During the preparation of the European Cluster Conference, the cluster community had the opportunity to co-create the agenda of the conference by contributing trending topics important for the future cluster development.
The session started off with some inspiring presentations:
Andrea Zenker (European Observatory for Clusters and Industrial Change, Fraunhofer Institute for Systems and Innovation Research ISI) presented an analysis of cluster programmes in Europe and beyond. This stocktaking provides information on cluster programmes in 29 countries and 49 regions in Europe and 10 non-European countries. Cluster policies are an essential instrument for regional, national and international industrial policies. Cluster policy improves competitiveness and growth by supporting innovation, R&D, modernisation, and favourable framework conditions. Clusters get support through dedicated programmes, often in the context of economic promotion, innovation and specialisation. In the future, the importance of cluster programmes will even increase!

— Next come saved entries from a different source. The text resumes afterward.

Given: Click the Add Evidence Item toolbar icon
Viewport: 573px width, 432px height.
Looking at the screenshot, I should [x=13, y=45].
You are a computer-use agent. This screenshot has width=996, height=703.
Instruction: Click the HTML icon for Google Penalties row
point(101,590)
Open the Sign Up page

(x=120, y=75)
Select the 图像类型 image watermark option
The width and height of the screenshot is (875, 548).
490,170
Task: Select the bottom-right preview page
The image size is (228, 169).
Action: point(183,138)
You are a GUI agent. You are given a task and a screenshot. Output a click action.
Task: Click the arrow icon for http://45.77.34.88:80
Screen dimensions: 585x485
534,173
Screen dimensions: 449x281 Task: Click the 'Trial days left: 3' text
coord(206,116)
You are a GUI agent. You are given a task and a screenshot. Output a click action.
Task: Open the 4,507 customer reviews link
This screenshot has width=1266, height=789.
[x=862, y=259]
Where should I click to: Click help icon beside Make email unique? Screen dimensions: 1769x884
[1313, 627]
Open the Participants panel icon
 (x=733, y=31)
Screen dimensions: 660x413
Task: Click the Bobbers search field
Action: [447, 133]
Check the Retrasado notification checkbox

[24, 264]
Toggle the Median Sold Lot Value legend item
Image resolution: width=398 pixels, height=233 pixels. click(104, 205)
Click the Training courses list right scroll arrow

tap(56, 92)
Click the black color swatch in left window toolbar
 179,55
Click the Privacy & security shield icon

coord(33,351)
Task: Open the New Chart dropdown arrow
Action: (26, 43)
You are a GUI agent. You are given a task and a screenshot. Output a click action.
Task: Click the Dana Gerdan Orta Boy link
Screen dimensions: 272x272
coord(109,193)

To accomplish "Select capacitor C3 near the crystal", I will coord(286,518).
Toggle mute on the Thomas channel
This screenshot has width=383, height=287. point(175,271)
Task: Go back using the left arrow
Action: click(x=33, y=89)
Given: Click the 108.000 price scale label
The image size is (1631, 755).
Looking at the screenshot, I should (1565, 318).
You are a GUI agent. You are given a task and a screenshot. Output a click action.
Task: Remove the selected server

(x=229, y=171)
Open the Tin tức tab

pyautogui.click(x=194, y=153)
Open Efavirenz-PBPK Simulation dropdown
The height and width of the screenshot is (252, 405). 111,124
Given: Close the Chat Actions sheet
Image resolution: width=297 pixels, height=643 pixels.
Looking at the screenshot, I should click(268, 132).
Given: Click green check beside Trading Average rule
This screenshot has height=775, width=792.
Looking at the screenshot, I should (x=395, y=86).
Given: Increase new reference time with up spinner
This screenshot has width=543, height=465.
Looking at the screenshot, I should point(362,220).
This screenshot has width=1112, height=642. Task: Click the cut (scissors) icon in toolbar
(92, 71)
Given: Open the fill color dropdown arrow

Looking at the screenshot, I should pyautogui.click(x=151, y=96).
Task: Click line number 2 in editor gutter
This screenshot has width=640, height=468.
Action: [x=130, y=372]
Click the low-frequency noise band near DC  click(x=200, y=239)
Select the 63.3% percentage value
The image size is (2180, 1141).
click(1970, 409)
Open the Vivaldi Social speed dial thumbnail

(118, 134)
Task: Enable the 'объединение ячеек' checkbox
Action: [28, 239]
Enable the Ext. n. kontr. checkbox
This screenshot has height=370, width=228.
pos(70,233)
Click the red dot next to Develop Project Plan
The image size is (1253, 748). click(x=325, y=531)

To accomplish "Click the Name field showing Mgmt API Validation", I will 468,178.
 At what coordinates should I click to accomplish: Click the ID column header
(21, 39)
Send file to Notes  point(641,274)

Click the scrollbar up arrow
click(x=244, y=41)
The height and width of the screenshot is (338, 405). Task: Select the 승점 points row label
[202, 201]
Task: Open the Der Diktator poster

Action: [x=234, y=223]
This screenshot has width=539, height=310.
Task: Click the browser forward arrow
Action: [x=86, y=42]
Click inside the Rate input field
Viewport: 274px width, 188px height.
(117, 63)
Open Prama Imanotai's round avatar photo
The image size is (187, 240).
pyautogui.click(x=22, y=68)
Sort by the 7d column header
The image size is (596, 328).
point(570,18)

Laura Delponte (European Observatory for Clusters and Industrial Change, Centre for Industrial Studies) raised awareness for the lessons learnt from fostering modern Cluster Policy in ten European pilot-regions in industrial transition. Their common challenges were the lack of access to research, insufficient collaboration, the need to improve productivity, the need to increase cluster management and the need to reinvigorate. A “managed industrial transition” implies understanding challenges and assets of the regional industrial base, developing a strategy and identifying focus points for industrial modernisation, coordinating resources and building networks and identifying and implementing key measures to foster the industrial modernisation. Clusters act as “catalysts of the regional industrial transition strategy” by following key functions: an intelligence, a connecting and a support function.
James Wilson (Orkestra – Basque Institute of Competitiveness) represented the TCI Cluster Evaluation Working Group. He rose the question whether cluster policies do actually work. Cluster evaluation often proves to be difficult as many of their impacts are intangible and research is rare. His advices:
- View evaluation as a strategic learning tool
- Employ a basket of date, methods & tools
- Co-design evaluation with stakeholders
In the following break-out group discussions, the participants brought up the following #HotTopics:
The panellists of the #ClosingPanelDiscussion Daniel Cosnita (President of the Romanian Cluster Association Clustero), Hugues Sibille, (President of Crédit Coopératif, member of GECES cluster working group of the Commission Expert Group on Social Economy and Social Enterprises), Merete Nielsen (Director of Cluster Excellence Denmark and President of TCI Network) and Péter Keller (Head of International and Cluster Unit, Hungarian Ministry of Finance) dicussed with moderator Katarzyna Bałucka-Dębska (Policy Officer in Grow H1 – COSME Programme, SME Envoys and Relation with EASME) the issues raised.